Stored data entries
§ §

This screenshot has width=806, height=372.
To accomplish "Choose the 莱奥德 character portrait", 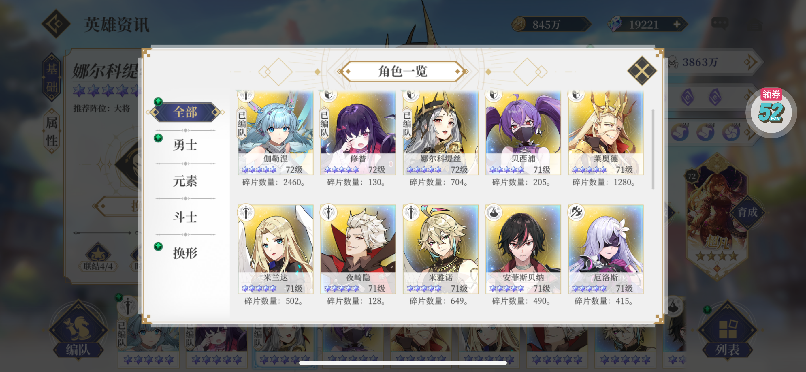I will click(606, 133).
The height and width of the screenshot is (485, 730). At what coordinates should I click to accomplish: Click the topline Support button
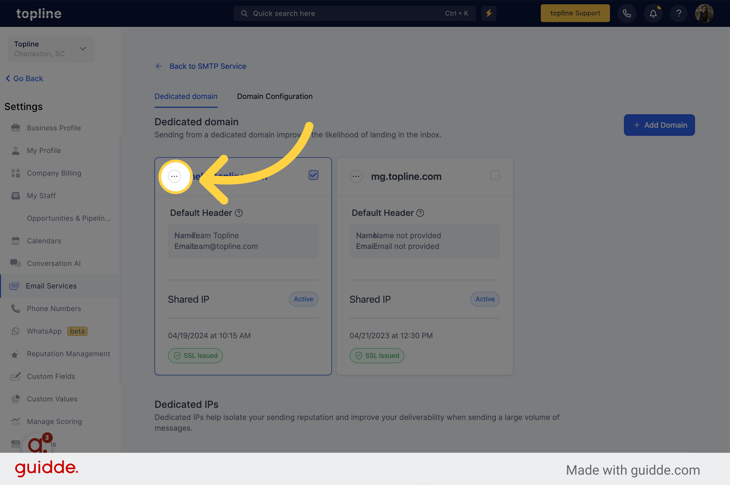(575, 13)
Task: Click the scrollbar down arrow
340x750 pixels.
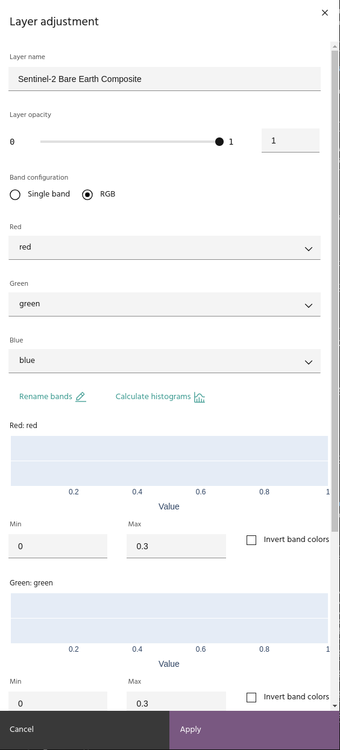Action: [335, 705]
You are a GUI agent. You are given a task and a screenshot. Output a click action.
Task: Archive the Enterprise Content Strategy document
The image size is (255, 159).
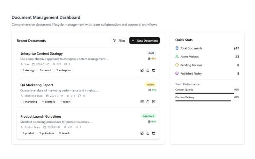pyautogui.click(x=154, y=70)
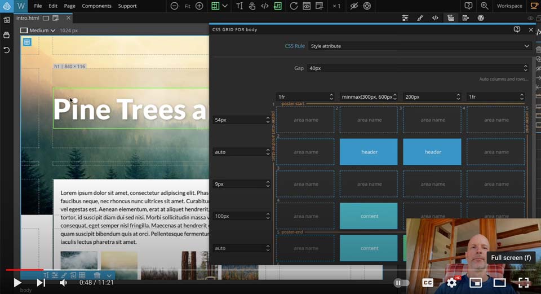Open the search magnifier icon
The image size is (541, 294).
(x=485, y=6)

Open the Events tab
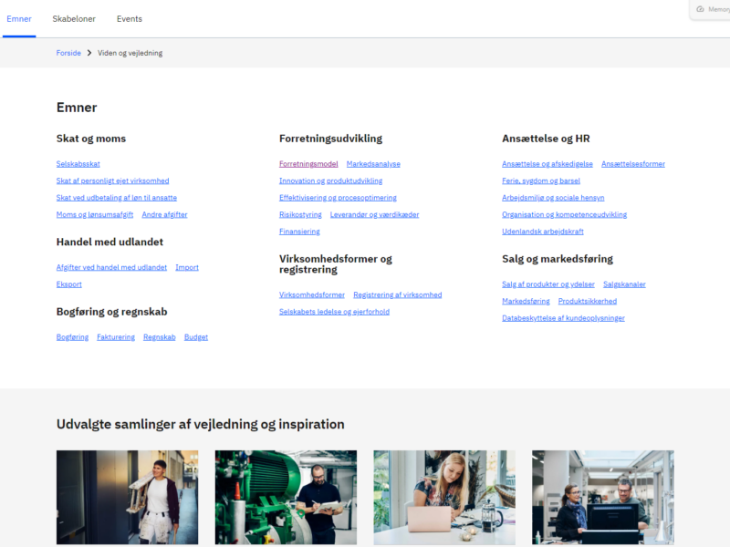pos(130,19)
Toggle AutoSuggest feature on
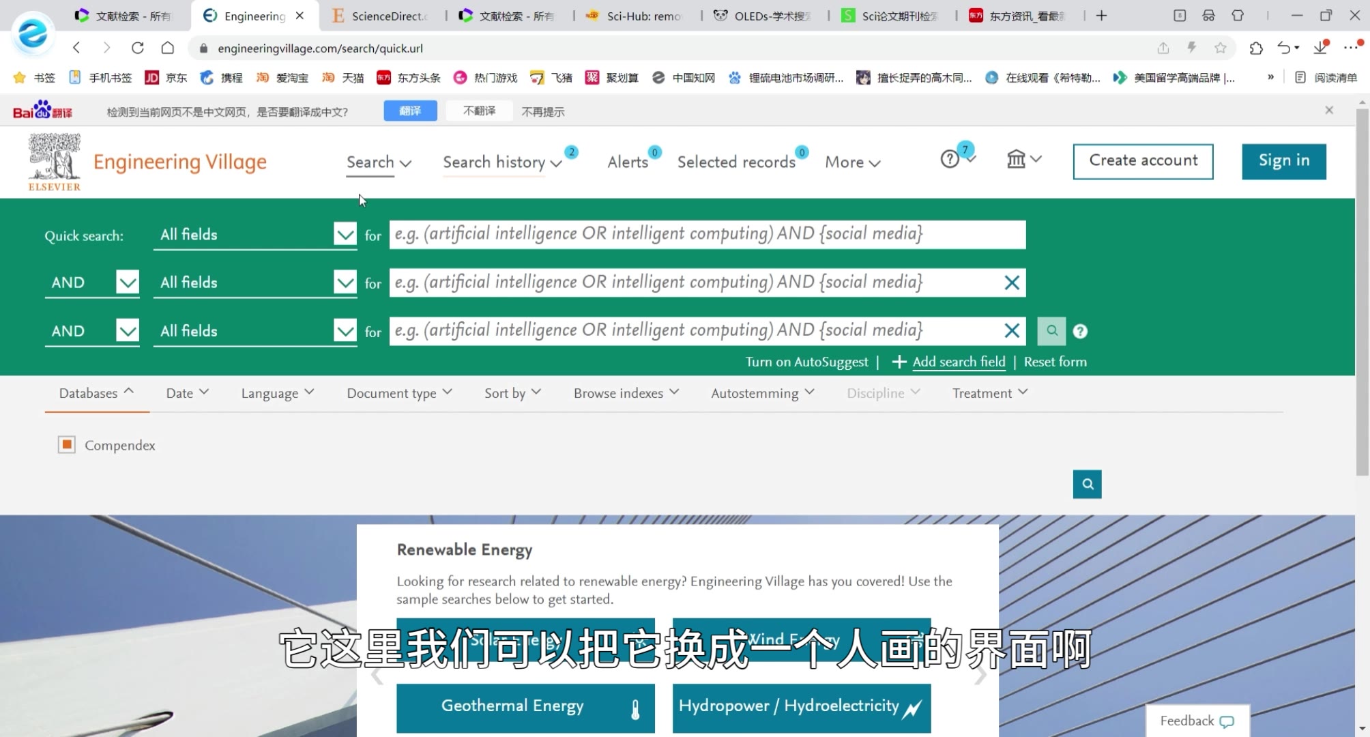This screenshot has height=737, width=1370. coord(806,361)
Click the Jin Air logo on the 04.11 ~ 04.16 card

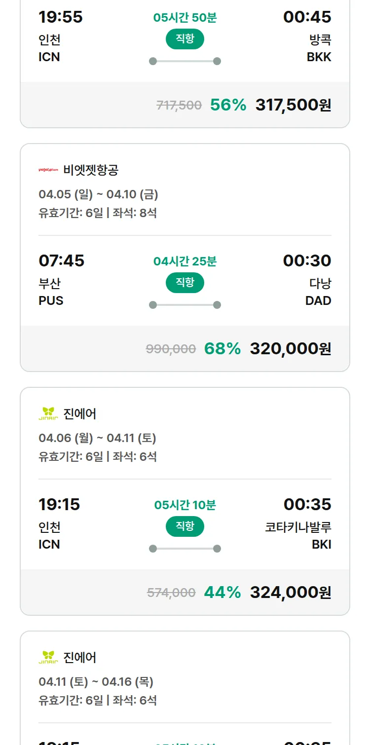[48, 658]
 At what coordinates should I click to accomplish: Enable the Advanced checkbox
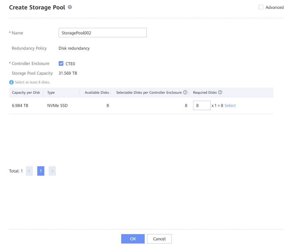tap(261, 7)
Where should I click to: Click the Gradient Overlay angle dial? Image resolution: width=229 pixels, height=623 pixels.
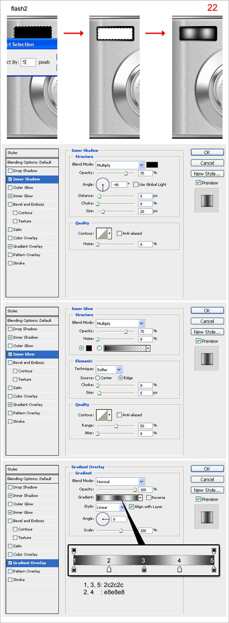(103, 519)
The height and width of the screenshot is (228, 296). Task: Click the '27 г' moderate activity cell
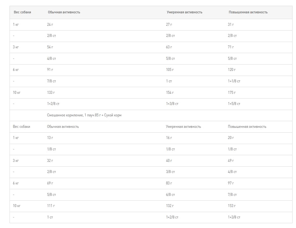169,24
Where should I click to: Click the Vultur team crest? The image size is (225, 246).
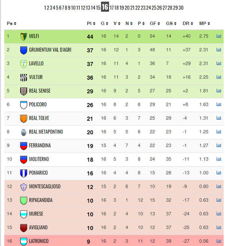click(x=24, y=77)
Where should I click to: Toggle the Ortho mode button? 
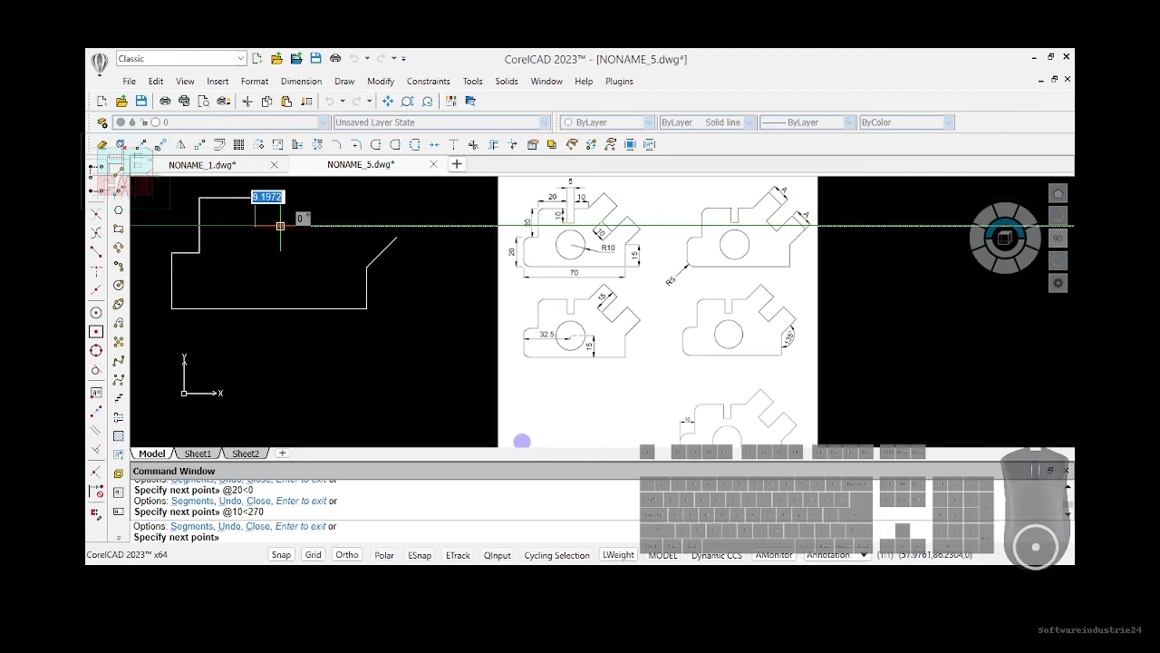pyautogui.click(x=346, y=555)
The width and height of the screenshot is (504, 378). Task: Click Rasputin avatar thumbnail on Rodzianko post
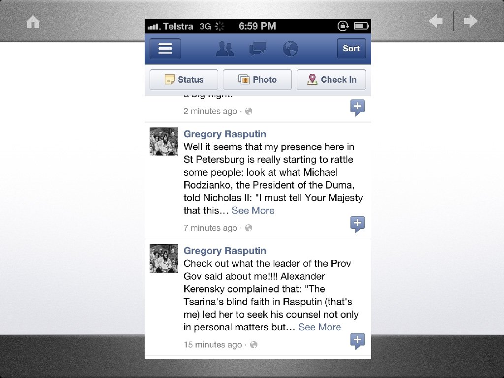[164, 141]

§ §

● The task: Pictures do not belong in your copy; restate word for word the lines from the one containing "The image size is (255, 159)." through the last line of the records above.

● Response to the exercise:
The image size is (255, 159).
pyautogui.click(x=154, y=70)
Open the search magnifier icon
The image size is (541, 294).
(x=485, y=6)

Open the Events tab
pos(130,19)
Toggle AutoSuggest feature on
This screenshot has height=737, width=1370. coord(806,361)
Click the Jin Air logo on the 04.11 ~ 04.16 card

[48, 658]
 At what coordinates should I click to accomplish: Enable the Advanced checkbox
tap(261, 7)
Where should I click to: Click the Gradient Overlay angle dial? Image resolution: width=229 pixels, height=623 pixels.
(103, 519)
The height and width of the screenshot is (228, 296). Task: Click the '27 г' moderate activity cell
169,24
Where should I click to: Click the Vultur team crest? The image size is (225, 246).
click(x=24, y=77)
Where should I click to: Toggle the Ortho mode button? 
pyautogui.click(x=346, y=555)
The width and height of the screenshot is (504, 378). Task: Click Rasputin avatar thumbnail on Rodzianko post
[164, 141]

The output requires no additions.